Other gifts that had an impression on me were at least ten plastic model kits of cars and one sole boat. Though the 1/25 scale model car hobby was starting to hit its stride after its genesis in 1958, I had not yet been bitten, and the models I received from my well-intentioned folks were by odd companies in non-standard scales. I recall a 1/20 scale Jaguar XK120 coupe and a Strombecker “road racing” set with two fairly accurate 1/25 cars—a Scarab and a Jaguar. These were battery-powered, with the batteries being carried in the cars themselves, with an on-off switch being a lever underneath the front pan.

Instead of track, this set had flexible 3/16” LDPE tubing and connectors that were intended to be scotch-taped to a smooth, rigid surface with cellophane tape. The cars had two pins protruding from the bottom which followed the tubing around a layout. Odd, and never repeated. But I couldn’t get enough of the Scarab model itself, which was molded in metallic blue-gray, and had correct gold scallop decals. (This model gave me an intense dislike of driver figures. Where were their legs? I wondered.) This Scarab tooling was used for many years, released annually by Strombecker and much prized today by collectors.

(ABOVE) The Strombecker Scarab car model, in 1/24 scale. Available in either the single car kit (like this) or as half of a “road racing” set, with a Jaguar XK 120 as the other car.

(ABOVE) The parts to the Strombecker Scarab 1/24 scale model car. This model was amazingly accurate for its era!

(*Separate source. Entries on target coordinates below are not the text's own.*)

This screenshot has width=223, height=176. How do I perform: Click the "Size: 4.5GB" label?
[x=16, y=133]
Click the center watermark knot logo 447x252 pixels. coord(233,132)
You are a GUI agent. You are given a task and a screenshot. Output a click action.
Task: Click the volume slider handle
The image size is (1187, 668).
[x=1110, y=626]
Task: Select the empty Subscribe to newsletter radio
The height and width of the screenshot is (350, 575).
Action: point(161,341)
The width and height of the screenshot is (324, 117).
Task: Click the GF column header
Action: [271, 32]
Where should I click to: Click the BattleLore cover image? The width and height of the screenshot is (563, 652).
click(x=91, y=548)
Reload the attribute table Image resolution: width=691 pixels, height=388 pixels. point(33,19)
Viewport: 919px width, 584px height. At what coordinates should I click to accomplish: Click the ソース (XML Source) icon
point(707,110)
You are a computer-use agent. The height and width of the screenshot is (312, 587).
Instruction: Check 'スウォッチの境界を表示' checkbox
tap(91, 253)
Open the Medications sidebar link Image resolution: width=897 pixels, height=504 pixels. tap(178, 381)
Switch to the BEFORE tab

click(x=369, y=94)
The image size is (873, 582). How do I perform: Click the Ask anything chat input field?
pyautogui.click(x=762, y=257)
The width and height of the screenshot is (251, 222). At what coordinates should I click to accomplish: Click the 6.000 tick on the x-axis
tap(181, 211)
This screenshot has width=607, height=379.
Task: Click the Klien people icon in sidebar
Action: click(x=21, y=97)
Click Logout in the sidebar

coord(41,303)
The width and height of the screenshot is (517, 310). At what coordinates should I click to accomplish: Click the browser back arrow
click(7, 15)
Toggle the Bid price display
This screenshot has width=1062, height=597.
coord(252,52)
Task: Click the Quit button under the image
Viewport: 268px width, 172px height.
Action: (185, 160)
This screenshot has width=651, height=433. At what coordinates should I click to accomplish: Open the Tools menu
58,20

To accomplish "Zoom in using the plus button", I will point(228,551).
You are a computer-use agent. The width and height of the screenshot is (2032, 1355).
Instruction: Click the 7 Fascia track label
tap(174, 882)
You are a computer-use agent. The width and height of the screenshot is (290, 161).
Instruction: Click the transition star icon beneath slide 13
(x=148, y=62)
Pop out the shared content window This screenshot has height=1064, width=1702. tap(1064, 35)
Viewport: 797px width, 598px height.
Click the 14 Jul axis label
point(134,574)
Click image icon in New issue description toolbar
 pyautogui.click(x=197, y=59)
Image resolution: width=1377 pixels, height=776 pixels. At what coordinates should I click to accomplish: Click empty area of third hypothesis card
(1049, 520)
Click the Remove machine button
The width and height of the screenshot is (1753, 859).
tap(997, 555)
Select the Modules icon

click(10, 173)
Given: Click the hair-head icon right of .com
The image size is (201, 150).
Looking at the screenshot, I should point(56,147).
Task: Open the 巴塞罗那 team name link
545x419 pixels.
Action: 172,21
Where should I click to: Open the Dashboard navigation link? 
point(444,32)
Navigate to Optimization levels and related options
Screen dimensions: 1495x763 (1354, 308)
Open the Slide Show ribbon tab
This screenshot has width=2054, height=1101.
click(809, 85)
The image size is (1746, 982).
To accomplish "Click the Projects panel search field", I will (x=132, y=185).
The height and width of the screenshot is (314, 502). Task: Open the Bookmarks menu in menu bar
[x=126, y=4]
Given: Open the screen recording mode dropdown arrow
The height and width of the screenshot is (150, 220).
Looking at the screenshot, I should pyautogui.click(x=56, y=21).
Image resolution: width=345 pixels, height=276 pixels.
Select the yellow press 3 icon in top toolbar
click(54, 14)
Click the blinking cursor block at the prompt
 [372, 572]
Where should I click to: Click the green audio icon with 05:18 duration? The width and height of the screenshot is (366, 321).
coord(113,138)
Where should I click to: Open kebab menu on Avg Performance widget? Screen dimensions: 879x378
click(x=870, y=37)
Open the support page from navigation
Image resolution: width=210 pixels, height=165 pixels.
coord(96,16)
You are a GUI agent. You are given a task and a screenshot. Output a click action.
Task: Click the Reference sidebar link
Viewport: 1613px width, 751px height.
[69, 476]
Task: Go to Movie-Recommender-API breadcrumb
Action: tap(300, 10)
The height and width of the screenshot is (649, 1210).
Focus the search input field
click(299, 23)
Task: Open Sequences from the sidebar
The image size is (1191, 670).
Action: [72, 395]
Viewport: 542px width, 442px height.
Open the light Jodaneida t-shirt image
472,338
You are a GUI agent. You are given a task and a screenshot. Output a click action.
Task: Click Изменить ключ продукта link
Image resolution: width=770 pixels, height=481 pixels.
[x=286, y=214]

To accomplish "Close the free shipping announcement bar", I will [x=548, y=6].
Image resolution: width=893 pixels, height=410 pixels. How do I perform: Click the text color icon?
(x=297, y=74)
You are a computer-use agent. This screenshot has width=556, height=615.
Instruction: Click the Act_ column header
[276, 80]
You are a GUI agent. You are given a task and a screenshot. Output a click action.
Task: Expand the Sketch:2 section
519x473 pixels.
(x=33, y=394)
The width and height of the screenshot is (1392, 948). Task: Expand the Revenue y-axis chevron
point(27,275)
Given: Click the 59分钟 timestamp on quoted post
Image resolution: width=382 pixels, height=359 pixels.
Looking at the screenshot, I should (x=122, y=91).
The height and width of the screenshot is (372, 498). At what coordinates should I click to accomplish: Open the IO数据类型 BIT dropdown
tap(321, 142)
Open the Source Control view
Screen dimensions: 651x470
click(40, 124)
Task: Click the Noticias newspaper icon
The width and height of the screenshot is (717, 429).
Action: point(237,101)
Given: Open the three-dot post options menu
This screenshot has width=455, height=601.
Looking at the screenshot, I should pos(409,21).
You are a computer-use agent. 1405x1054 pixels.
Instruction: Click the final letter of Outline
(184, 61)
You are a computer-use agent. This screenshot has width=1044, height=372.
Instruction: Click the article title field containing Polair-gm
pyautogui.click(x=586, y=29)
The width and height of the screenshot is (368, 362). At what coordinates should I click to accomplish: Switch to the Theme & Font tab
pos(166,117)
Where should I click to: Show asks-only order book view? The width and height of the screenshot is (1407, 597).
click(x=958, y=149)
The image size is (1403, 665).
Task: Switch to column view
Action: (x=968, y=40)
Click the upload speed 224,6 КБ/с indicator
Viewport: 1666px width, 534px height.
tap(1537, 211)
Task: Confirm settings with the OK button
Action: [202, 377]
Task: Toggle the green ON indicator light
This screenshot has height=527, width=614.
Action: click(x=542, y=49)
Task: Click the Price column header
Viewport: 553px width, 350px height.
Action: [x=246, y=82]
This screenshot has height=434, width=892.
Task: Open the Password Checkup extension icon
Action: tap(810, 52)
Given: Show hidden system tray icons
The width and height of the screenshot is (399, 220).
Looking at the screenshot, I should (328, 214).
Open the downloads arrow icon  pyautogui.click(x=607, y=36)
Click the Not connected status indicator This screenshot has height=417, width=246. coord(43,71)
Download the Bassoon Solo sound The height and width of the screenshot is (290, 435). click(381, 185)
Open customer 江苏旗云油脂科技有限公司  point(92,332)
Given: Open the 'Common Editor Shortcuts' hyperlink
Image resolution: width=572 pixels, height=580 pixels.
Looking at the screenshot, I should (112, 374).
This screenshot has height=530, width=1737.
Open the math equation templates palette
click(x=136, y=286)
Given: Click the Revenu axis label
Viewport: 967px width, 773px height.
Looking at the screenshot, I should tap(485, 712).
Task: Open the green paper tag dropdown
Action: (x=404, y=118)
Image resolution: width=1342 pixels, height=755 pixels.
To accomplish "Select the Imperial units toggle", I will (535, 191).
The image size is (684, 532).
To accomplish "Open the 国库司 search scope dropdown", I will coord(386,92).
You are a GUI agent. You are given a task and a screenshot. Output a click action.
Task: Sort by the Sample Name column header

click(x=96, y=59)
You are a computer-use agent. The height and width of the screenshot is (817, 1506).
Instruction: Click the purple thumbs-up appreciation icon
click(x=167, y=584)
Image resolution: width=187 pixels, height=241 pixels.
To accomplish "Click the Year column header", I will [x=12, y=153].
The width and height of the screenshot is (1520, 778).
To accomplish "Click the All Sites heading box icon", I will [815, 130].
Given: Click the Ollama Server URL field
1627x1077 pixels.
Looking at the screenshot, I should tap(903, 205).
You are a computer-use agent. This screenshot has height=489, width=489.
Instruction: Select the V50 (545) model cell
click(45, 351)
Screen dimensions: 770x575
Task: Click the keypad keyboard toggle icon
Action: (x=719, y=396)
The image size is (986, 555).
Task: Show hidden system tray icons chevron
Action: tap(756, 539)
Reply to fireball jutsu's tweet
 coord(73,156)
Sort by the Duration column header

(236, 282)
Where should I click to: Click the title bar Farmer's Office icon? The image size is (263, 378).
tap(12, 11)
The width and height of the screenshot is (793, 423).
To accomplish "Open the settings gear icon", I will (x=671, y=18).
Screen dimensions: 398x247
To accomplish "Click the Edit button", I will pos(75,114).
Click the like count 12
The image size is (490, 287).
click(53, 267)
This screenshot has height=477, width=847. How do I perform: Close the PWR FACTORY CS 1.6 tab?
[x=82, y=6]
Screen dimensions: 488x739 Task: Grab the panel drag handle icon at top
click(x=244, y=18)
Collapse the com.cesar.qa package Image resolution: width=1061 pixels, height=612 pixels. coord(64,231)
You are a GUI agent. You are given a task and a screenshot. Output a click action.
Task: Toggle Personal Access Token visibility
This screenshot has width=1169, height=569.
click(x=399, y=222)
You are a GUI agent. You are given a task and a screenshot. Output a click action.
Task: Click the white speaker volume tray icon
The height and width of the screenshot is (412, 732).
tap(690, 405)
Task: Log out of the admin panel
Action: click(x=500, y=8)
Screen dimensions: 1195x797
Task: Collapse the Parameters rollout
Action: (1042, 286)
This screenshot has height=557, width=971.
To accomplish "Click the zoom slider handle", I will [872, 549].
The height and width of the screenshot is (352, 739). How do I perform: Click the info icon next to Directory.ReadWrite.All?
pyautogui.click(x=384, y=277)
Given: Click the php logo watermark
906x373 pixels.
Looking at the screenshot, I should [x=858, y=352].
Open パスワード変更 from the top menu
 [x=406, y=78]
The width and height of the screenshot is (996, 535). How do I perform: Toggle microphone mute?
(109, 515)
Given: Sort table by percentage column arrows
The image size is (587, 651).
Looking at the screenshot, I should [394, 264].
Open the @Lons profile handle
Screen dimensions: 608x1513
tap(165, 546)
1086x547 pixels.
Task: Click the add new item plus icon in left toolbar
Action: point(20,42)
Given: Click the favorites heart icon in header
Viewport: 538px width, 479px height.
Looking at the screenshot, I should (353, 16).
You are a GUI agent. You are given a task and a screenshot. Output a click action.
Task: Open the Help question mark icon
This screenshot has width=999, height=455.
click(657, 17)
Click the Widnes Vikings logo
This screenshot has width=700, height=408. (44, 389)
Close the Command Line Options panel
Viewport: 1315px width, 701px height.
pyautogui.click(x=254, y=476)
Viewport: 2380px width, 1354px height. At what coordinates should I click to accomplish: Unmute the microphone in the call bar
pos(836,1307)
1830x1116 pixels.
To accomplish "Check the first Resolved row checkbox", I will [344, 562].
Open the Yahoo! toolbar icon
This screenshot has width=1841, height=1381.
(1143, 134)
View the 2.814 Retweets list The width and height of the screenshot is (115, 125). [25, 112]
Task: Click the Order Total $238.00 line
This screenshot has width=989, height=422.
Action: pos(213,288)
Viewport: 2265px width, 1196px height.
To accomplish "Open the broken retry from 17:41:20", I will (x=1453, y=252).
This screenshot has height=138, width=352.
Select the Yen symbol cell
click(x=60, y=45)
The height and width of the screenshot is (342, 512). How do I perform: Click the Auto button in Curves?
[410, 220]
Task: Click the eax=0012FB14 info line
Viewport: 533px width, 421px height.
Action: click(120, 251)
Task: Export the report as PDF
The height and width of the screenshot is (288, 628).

I also received a 1/32 scale Wheeler Sport Cruiser boat model, which got me hooked forever on the stately beauty of wood-hulled cabin cruisers. When I first moved to SF in 2003, I seriously considered buying a 42-foot Chris-Craft Constellation as a live-aboard, since rents were so ridiculous. But, then, with twin V8s inboard, so was gas and maintenance.

The other gifts that I received that Christmas, with the exception of a Skil-Craft microscope set, are present in my subconscious only. Skil-Craft, which was located in Chicago’s Near North neighbourhood, was later to become a client. I wrote, illustrated, and pasted-up dozens of instruction manuals for them in the early 1970s, pre-Photoshop.

WATER TOYS !?!

Mom and Dad continued my STEM (as they’re called today) gifts at Christmas. The Renwal Toy Company, famous for their “Visible” line of model kits, also made a model—believe it!—of the PANAMA CANAL. It was greatly stylised and sold for the primary purpose of demonstrating how canal locks actually worked—and the four locks on this model came with four scale ships and a booklet explaining the principles and details. It wasn’t meant to be filled with water, which to me took away a lot of the charm. The ships had wheels, and they were raised by a lever-jack system to move them up and down to the next level. DUMB TOY, even for a 12-year-old boy. I also recall a REMCO Mr. Kelly’s Car Wash, which DID use water. It had a clear plastic top over the battery-powered wash conveyor, and a squirting mechanism. It was what toy designers called a “watch me” toy, with the only play pattern being filling the water reservoir, hooking the toy car to the conveyor, then watching it being pulled through and wetted, and hand-waxing the clean toy car. Career training?

Speaking of which, my 15 year career as a staff, and freelance, Toy Designer, 1972-1987, taught me many things of course, and number 10 or 11 on the list “to avoid at all costs” was water toys, except in the case of outdoor activities. Still, I pushed ahead and designed at least five. This car wash toy WAS messy indoors in Chicago in winter, and by the time warm weather rolled around, it was already Old Hat, having given up its place in my preferences for model car kits. ‘Bye, Mr. Kelly.

(ABOVE) The Renwal PANAMA CANAL toy. I suppose the recessed yellow centre section (“Gatun Lake” in the product brochure jargon) could be filled with water. Messy and dumb, in retrospect.

(ABOVE) REMCO Mr. Kelly’s Car Wash commercial from 1964. It was released earlier than ‘64 by my memory. No way did I receive this for Christmas at age 15!